ALTHOUGH IT SHOULD, JOHN HUGHES!!!
(An amusing aside for network/maths people is that, sadly, love is not transitive or “Pretty in Pink” would have been way ahead of its time.)
One of the other things that we care about in networks is the relative importance of nodes in terms of how many other nodes they are connected to and what this means in terms of the paths we take through the network. When we talk about paths, we usually mean the shortest path, where we start somewhere and go through the minimum number of intermediate points until we get to the destination. We don’t run around in circles. We don’t go one way and then go another. This is important because the paths through a network can quickly identify the important nodes and, therefore, the links between them that are the most travelled thoroughfares.
In this world, we start to worry about the centrality of a node, which indicates how important it is by looking at how many other nodes it is connected to or how many other nodes have to use it to get to other places in the network. This means that we have to talk about betweenness, which measures how many times the shortest paths that traverse a network have to go through a node. By calculating the betweenness of every node, for every path, we can work out which of the elements in our network see the most traffic.
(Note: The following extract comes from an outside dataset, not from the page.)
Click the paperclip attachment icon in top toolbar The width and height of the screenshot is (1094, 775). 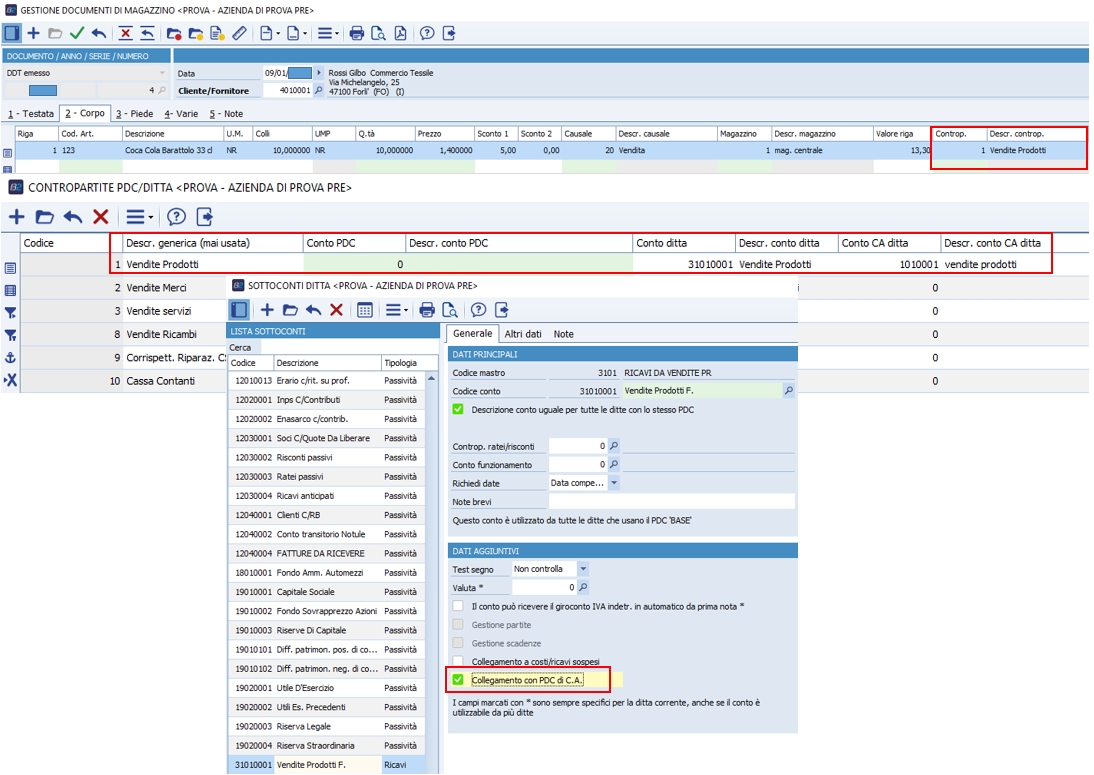238,33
In the case of the Medicis, from yesterday, all roads in Florence lead to the Medicis, the family with the highest betweenness rather than the family with the most money or fame. The Medicis are an extreme case because they occupy their position of importance as the only bridge (broker) between certain families.
If a network is made of highly connected elements and all of the betweenness is the same then no-one has an advantage. If your network can be effectively split into two highly connected groups, with a smaller number of high-betweenness elements linking them, then you are seeing a separation that may mean something significant in your particular network domain. From a power perspective, the high betweenness brokers now have the potential to have much more influence if they charge for transit and transform information that traverses them.
One of the things about creating a network from data is that the network we create may not necessarily model reality in a way that answers the questions we’re interested in, but by looking at the network and trying to work out if it’s got some different structure at the macro, meso and micro scale, then that might give us hints as to how to analyse it, to further develop our understanding of the area that we’re modelling with this network.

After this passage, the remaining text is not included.